§ INSTRUCTION
Reproduce the rows below verbatim, covering only the stretch from the line containing "Where should I click to: Choose" through the line containing "click(x=451, y=468)", inclusive.

§ EXTRACTED ENTRIES
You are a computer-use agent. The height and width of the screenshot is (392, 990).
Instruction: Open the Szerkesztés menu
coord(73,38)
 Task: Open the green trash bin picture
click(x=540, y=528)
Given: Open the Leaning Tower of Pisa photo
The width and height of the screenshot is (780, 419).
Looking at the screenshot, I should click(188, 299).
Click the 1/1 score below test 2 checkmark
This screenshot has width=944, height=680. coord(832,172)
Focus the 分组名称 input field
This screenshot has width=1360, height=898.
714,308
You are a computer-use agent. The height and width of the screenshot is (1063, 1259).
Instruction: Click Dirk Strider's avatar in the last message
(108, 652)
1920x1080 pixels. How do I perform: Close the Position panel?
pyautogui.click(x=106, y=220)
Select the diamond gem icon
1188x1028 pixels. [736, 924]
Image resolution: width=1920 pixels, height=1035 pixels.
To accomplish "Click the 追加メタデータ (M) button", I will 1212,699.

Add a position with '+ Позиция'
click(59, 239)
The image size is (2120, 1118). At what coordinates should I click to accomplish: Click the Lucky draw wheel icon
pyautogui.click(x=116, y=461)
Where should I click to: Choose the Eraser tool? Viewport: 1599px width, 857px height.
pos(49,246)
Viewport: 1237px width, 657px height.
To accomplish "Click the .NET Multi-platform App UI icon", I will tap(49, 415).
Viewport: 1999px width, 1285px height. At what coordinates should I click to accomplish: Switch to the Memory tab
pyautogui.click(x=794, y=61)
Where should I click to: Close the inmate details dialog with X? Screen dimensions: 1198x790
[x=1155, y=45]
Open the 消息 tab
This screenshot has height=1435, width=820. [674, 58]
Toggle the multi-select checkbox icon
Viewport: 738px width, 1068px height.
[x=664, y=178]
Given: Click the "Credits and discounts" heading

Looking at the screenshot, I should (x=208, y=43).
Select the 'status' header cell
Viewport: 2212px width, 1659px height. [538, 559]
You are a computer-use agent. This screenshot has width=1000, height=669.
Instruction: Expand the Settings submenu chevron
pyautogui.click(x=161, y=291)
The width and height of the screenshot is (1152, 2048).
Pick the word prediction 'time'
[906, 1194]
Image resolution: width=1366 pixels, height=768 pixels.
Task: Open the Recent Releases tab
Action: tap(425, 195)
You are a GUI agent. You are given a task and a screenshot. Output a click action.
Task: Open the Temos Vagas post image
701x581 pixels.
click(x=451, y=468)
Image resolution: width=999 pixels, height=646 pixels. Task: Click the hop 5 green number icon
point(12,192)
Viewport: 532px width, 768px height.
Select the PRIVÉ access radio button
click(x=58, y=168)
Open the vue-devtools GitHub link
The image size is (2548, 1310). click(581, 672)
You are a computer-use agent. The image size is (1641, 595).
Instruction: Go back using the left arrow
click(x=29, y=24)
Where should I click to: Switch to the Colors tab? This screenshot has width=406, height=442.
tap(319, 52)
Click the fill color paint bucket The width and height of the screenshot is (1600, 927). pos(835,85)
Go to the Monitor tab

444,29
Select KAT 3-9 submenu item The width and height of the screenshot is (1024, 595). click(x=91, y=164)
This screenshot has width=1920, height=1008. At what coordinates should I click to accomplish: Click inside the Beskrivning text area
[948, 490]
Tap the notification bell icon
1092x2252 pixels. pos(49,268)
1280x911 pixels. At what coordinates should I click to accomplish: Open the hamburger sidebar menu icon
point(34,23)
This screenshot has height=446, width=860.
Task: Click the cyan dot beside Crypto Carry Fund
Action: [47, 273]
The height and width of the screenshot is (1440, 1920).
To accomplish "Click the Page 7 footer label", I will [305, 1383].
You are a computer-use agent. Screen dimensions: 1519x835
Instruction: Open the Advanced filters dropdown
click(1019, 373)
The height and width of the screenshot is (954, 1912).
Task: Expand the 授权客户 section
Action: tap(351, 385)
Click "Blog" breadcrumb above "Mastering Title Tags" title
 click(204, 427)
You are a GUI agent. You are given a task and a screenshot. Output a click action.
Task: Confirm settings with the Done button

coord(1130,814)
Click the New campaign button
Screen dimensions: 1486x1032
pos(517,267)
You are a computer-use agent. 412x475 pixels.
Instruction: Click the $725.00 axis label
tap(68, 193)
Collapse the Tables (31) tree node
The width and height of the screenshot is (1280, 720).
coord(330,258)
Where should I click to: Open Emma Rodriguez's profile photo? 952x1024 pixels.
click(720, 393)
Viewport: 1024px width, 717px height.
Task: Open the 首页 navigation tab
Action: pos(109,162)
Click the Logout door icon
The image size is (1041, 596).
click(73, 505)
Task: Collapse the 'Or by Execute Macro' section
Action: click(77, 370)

§ CORRECT RESULT
Where should I click to: Choose the Eraser tool? Viewport: 1599px width, 857px height.
pos(49,246)
Viewport: 1237px width, 657px height.
To accomplish "Click the .NET Multi-platform App UI icon", I will tap(49, 415).
Viewport: 1999px width, 1285px height. At what coordinates should I click to accomplish: Switch to the Memory tab
pyautogui.click(x=794, y=61)
Where should I click to: Close the inmate details dialog with X? Screen dimensions: 1198x790
[x=1155, y=45]
Open the 消息 tab
This screenshot has height=1435, width=820. [674, 58]
Toggle the multi-select checkbox icon
Viewport: 738px width, 1068px height.
[x=664, y=178]
Given: Click the "Credits and discounts" heading

Looking at the screenshot, I should (x=208, y=43).
Select the 'status' header cell
Viewport: 2212px width, 1659px height. [538, 559]
You are a computer-use agent. This screenshot has width=1000, height=669.
Instruction: Expand the Settings submenu chevron
pyautogui.click(x=161, y=291)
The width and height of the screenshot is (1152, 2048).
Pick the word prediction 'time'
[906, 1194]
Image resolution: width=1366 pixels, height=768 pixels.
Task: Open the Recent Releases tab
Action: tap(425, 195)
You are a GUI agent. You are given a task and a screenshot. Output a click action.
Task: Open the Temos Vagas post image
701x581 pixels.
click(x=451, y=468)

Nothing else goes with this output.